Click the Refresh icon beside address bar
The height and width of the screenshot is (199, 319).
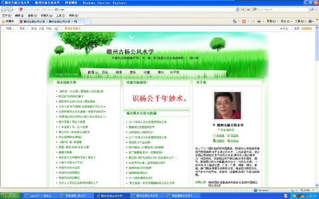tap(243, 10)
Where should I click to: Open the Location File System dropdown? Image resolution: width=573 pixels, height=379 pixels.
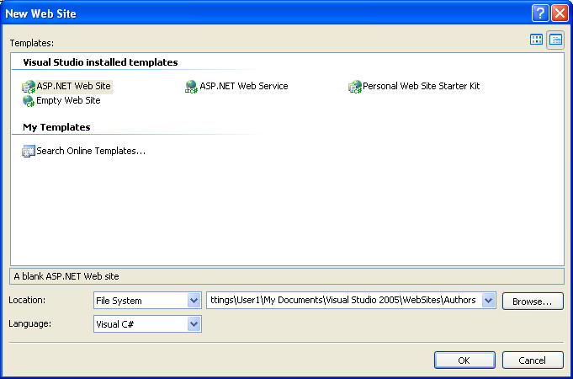(x=194, y=301)
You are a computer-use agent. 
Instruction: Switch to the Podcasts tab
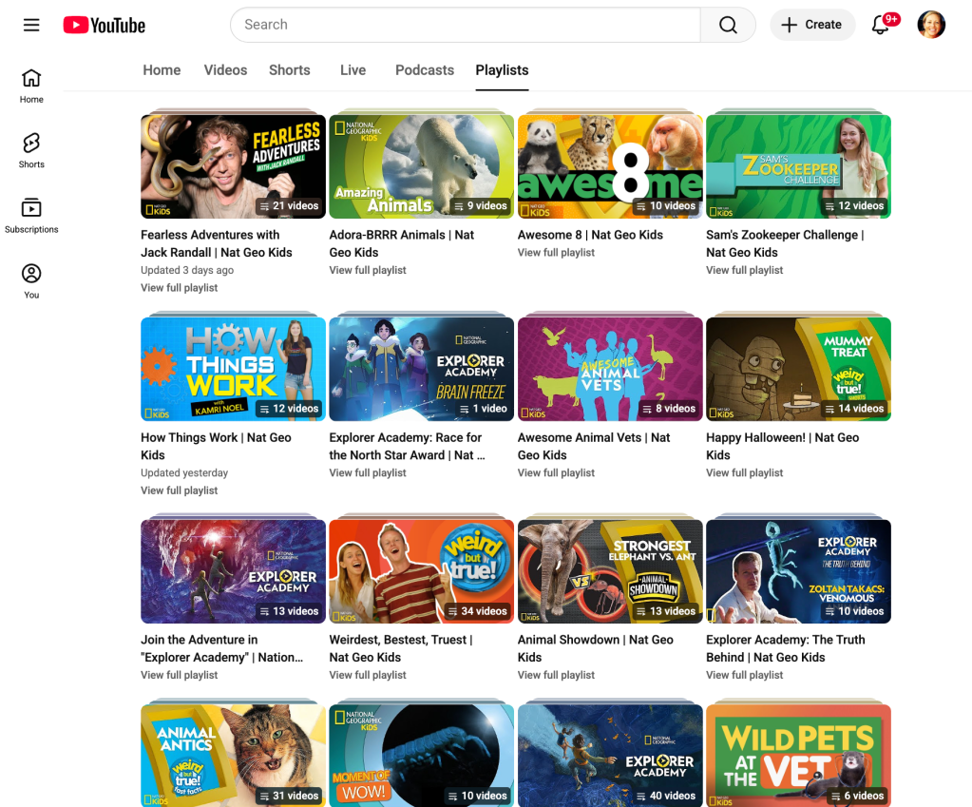pyautogui.click(x=425, y=70)
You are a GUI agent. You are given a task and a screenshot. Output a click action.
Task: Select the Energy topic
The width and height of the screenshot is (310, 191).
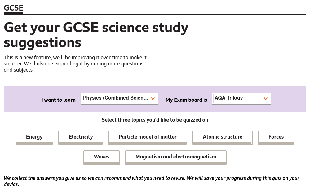(34, 137)
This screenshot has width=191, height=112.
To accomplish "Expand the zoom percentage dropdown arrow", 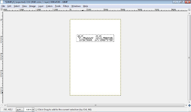I will (x=33, y=110).
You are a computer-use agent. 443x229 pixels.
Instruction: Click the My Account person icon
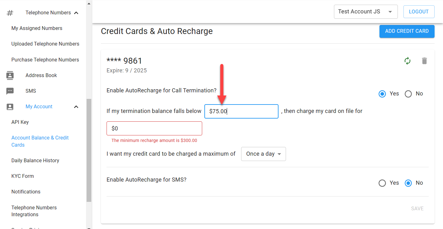point(10,107)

=-=-=-=-=

Every line from the start of the material through the line holding "You are a GUI" must be returned exactly, and the pictures must not.

Click the Refresh icon beside address bar
The height and width of the screenshot is (199, 319).
tap(243, 10)
Where should I click to: Open the Location File System dropdown? Image resolution: width=573 pixels, height=379 pixels.
(x=194, y=301)
You are a computer-use agent. 
Instruction: Switch to the Podcasts tab
pyautogui.click(x=425, y=70)
You are a GUI agent. You are given a task and a screenshot. Output a click action.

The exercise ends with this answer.